Prompt — Set down the entries once more exactly as they were written.
*** Data for this exercise Section Begins ***
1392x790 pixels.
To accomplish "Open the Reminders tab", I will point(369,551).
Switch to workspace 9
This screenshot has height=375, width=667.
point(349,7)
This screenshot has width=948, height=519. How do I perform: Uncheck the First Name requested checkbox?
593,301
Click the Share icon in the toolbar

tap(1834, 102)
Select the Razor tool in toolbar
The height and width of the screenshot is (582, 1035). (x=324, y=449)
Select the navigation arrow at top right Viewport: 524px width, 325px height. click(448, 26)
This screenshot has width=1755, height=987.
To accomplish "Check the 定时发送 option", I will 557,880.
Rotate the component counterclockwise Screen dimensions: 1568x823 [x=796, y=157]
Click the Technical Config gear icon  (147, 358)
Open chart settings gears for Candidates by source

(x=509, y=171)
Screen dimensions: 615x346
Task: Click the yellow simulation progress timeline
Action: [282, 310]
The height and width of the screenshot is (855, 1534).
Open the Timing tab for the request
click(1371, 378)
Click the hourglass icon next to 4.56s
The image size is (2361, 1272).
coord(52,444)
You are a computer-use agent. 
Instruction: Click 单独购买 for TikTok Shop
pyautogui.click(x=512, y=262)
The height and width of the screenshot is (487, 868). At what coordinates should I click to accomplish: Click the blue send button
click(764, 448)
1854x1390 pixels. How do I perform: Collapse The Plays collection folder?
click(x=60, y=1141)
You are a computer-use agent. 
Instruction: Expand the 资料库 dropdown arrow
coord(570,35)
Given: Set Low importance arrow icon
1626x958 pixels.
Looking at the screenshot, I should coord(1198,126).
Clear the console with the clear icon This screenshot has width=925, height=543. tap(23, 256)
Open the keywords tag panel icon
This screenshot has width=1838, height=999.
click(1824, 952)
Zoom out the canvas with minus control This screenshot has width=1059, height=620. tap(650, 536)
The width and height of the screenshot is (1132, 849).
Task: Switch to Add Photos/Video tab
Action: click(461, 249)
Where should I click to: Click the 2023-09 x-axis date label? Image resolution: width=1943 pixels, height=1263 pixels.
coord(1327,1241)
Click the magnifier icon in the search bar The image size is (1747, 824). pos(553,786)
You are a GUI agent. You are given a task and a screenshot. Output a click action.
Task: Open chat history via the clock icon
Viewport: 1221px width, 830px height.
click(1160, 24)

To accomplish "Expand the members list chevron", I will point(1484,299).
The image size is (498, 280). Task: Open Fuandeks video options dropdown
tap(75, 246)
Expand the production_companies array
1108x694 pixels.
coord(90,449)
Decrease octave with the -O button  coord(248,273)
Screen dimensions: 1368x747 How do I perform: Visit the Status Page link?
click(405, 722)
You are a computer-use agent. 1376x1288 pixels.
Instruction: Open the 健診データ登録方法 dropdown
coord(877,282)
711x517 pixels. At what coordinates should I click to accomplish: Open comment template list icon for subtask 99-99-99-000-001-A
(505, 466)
*** Data for this exercise Section Ends ***
Written response —
1392x790 pixels.
To accomplish "Open the Reminders tab", I will point(369,551).
Switch to workspace 9
This screenshot has height=375, width=667.
point(349,7)
This screenshot has width=948, height=519. How do I perform: Uncheck the First Name requested checkbox?
593,301
Click the Share icon in the toolbar

tap(1834, 102)
Select the Razor tool in toolbar
The height and width of the screenshot is (582, 1035). (x=324, y=449)
Select the navigation arrow at top right Viewport: 524px width, 325px height. click(448, 26)
This screenshot has width=1755, height=987.
To accomplish "Check the 定时发送 option", I will 557,880.
Rotate the component counterclockwise Screen dimensions: 1568x823 [x=796, y=157]
Click the Technical Config gear icon  (147, 358)
Open chart settings gears for Candidates by source

(x=509, y=171)
Screen dimensions: 615x346
Task: Click the yellow simulation progress timeline
Action: [282, 310]
The height and width of the screenshot is (855, 1534).
Open the Timing tab for the request
click(1371, 378)
Click the hourglass icon next to 4.56s
The image size is (2361, 1272).
coord(52,444)
You are a computer-use agent. 
Instruction: Click 单独购买 for TikTok Shop
pyautogui.click(x=512, y=262)
The height and width of the screenshot is (487, 868). At what coordinates should I click to accomplish: Click the blue send button
click(764, 448)
1854x1390 pixels. How do I perform: Collapse The Plays collection folder?
click(x=60, y=1141)
You are a computer-use agent. 
Instruction: Expand the 资料库 dropdown arrow
coord(570,35)
Given: Set Low importance arrow icon
1626x958 pixels.
Looking at the screenshot, I should coord(1198,126).
Clear the console with the clear icon This screenshot has width=925, height=543. tap(23, 256)
Open the keywords tag panel icon
This screenshot has width=1838, height=999.
click(1824, 952)
Zoom out the canvas with minus control This screenshot has width=1059, height=620. tap(650, 536)
The width and height of the screenshot is (1132, 849).
Task: Switch to Add Photos/Video tab
Action: click(461, 249)
Where should I click to: Click the 2023-09 x-axis date label? Image resolution: width=1943 pixels, height=1263 pixels.
coord(1327,1241)
Click the magnifier icon in the search bar The image size is (1747, 824). pos(553,786)
You are a GUI agent. You are given a task and a screenshot. Output a click action.
Task: Open chat history via the clock icon
Viewport: 1221px width, 830px height.
click(1160, 24)

To accomplish "Expand the members list chevron", I will point(1484,299).
The image size is (498, 280). Task: Open Fuandeks video options dropdown
tap(75, 246)
Expand the production_companies array
1108x694 pixels.
coord(90,449)
Decrease octave with the -O button  coord(248,273)
Screen dimensions: 1368x747 How do I perform: Visit the Status Page link?
click(405, 722)
You are a computer-use agent. 1376x1288 pixels.
Instruction: Open the 健診データ登録方法 dropdown
coord(877,282)
711x517 pixels. At what coordinates should I click to accomplish: Open comment template list icon for subtask 99-99-99-000-001-A
(505, 466)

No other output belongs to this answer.